Nederlandse sectie - http://arduino.cc/forum/index.php/board,77.0.html -
(Please do not PM for private consultancy)

el_supremo

Does this
Code: [Select]
  for (uint16_t x; x<1536; x++)
implicitly set x to zero? If not, you aren't necessarily measuring the right thing.

Pete
Don't send me technical questions via Private Message.

robtillaart

@el_supremo (you are right - I'll fix that code - although the timing is right)
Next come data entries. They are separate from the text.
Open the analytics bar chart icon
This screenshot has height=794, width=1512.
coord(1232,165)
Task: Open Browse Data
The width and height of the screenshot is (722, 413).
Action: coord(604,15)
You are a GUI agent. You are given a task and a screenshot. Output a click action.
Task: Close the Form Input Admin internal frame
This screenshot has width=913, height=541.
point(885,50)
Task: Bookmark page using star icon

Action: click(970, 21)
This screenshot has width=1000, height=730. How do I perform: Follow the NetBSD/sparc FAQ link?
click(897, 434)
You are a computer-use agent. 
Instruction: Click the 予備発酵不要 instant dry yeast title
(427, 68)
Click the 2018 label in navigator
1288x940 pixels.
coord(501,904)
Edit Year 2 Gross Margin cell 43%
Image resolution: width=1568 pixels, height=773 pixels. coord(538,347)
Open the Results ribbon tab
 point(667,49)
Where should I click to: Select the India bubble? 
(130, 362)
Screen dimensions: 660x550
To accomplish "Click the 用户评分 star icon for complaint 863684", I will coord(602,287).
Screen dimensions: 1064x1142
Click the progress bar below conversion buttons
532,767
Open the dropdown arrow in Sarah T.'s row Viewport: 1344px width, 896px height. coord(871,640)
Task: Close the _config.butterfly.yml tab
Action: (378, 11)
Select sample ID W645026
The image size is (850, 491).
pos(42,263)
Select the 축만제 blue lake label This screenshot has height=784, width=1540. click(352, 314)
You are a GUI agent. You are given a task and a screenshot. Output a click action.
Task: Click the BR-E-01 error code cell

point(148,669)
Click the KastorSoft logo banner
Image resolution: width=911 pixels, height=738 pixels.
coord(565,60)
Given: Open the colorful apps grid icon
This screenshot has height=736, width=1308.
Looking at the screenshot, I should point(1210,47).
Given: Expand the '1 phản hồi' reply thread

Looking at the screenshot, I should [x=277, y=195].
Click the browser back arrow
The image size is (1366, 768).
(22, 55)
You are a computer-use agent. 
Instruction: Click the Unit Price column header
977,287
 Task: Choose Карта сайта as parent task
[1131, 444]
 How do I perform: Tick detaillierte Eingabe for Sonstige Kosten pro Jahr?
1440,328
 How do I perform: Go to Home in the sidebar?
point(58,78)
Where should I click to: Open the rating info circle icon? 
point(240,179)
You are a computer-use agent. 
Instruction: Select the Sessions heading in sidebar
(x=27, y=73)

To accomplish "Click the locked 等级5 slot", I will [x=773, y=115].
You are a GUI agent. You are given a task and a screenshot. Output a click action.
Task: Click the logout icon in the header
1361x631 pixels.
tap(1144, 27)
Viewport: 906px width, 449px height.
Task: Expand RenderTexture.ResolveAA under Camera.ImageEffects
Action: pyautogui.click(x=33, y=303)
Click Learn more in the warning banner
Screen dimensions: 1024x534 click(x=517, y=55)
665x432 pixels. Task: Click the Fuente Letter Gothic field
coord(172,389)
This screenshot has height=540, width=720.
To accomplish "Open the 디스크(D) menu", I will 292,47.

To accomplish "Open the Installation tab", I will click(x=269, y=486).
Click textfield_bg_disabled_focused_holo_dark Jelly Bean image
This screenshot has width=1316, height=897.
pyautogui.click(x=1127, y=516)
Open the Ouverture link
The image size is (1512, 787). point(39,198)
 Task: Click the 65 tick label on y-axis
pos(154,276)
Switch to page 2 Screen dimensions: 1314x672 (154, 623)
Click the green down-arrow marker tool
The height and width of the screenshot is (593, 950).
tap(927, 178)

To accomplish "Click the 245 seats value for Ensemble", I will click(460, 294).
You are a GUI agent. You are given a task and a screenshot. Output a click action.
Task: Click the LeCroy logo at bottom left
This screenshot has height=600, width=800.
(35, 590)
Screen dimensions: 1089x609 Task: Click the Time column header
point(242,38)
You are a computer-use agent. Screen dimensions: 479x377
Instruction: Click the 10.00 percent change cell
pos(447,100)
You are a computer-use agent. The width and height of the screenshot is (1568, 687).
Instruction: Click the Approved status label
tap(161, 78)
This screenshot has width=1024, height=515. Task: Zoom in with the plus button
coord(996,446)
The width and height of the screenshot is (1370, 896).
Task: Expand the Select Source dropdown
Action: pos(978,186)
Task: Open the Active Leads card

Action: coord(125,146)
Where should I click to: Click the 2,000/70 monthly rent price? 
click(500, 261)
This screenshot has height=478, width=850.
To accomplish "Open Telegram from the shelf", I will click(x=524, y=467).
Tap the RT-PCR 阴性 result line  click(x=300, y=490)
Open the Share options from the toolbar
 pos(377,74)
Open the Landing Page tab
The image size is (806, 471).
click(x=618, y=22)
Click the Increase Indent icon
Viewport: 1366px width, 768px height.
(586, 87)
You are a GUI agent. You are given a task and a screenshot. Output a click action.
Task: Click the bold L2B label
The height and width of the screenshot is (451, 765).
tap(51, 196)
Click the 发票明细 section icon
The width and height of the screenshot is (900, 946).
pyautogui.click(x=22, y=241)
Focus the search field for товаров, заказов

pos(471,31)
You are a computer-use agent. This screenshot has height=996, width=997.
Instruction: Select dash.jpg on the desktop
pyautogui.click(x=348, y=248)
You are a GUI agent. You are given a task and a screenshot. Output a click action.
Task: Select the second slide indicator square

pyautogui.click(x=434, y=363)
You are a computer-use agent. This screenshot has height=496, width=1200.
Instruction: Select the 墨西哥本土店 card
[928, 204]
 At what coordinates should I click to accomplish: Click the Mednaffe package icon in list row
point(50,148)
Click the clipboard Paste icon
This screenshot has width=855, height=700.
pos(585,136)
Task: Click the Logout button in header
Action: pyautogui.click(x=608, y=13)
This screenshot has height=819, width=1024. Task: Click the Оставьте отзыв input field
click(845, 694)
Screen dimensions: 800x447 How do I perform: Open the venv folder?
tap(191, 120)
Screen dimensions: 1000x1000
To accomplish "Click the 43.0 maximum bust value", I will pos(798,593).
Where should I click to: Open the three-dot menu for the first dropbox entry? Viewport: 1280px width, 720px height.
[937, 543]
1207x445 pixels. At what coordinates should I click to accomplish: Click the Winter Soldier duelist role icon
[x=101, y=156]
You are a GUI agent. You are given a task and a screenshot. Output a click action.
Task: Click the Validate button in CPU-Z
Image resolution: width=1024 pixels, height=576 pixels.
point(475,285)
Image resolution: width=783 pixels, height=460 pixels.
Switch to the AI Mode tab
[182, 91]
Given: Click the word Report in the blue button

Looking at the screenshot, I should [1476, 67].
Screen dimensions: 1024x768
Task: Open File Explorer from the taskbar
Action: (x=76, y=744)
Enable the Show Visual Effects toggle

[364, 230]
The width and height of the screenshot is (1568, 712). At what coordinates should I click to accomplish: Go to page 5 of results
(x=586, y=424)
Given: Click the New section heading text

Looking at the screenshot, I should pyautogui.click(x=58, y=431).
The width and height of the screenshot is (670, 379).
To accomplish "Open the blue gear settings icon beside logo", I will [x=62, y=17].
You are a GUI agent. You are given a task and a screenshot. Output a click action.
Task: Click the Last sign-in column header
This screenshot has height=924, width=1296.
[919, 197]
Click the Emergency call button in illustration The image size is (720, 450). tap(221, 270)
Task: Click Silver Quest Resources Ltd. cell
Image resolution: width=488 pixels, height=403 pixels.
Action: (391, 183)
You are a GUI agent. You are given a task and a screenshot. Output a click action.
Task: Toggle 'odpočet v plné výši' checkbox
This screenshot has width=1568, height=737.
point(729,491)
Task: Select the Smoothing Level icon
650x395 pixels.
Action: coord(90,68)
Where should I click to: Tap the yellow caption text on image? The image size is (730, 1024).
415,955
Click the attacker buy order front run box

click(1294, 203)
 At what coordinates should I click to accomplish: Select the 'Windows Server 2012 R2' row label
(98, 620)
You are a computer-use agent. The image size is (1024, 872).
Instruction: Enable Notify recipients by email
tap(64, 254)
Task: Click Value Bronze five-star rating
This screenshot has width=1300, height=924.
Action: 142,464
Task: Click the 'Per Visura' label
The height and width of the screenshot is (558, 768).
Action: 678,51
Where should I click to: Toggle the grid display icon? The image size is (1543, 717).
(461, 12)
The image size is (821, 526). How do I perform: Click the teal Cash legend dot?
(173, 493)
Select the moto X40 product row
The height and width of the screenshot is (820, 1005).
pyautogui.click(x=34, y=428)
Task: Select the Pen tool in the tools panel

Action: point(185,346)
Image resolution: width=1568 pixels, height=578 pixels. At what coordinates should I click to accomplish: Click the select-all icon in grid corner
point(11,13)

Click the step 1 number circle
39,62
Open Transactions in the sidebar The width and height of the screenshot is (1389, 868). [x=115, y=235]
extended test with pointer math + including check if all is really set to zero.

Code: [Select]

uint32_t start;
uint32_t stop;

byte screen[1536];

void setup()
{
  Serial.begin(115200);
  Serial.println("Start ");

  start = micros();
  for (uint16_t x=0; x<1536; x++)
  {
    screen[x] = 0;
  }
  stop = micros();
  Serial.print("reference:\t");
  Serial.println(stop-start);
  for (uint16_t x=0; x<1536; x++)
  {
    if (screen[x] != 0) Serial.print(x);
    screen[x] = 1;
  }
  Serial.println();


  start = micros();
  memset(screen, 0, sizeof(screen));
  stop = micros();
  Serial.print("memset:\t\t");
  Serial.println(stop-start);

  for (uint16_t x=0; x<1536; x++)
  {
    if (screen[x] != 0) Serial.print(x);
    screen[x] = 1;
  }
  Serial.println();


  start = micros();
  byte *r =  &screen[0] ;
  while(r < screen+1536) {
    *r = 0;
    r++;
  }
  stop = micros();
  Serial.print("08 bit ptr:\t");
  Serial.println(stop-start);

  for (uint16_t x=0; x<1536; x++)
  {
    if (screen[x] != 0) Serial.print(x);
    screen[x] == 1;
  }
  Serial.println();


  start = micros();
  uint16_t *p = (uint16_t *) &screen[0] ;
  while(p < (uint16_t *)(screen+1536)) {
    *p = (uint16_t)0;
    p++;
  }
  stop = micros();
  Serial.print("16 bit ptr:\t");
  Serial.println(stop-start);

  for (uint16_t x=0; x<1536; x++)
  {
    if (screen[x] != 0) Serial.print(x);
    screen[x] == 1;
  }
  Serial.println();

  start = micros();
  uint32_t *q = (uint32_t *) &screen[0] ;
  while(q < (uint32_t *)(screen+1536)) {
    *q = (uint32_t)0;
    q++;
  }
  stop = micros();
  Serial.print("32 bit ptr:\t");
  Serial.println(stop-start);

  for (uint16_t x=0; x<1536; x++)
  {
    if (screen[x] != 0) Serial.print(x);
    screen[x] = 1;
  }
  Serial.println();
}

void loop()
{
}


Start
reference:   708

memset:   588

08 bit ptr:   684

16 bit ptr:   448

32 bit ptr:   316


So optimized 32 bits pointer version is more than twice as fast the reference.
This is partly because the addresses of screen and screen+1536 are multiples of 4.

Rob Tillaart

Nederlandse sectie - http://arduino.cc/forum/index.php/board,77.0.html -
(Please do not PM for private consultancy)

robtillaart

32 bit ptr code wrapped into a function.
Code: [Select]

void memclr(byte * addr, uint16_t size)
{
  uint32_t *p = (uint32_t *)addr;
  while( p < (uint32_t *)(addr + size) ) *p++ = (uint32_t)0;
}


result:  392  (slower than the hard coded 32bit ptr code but at least reusable)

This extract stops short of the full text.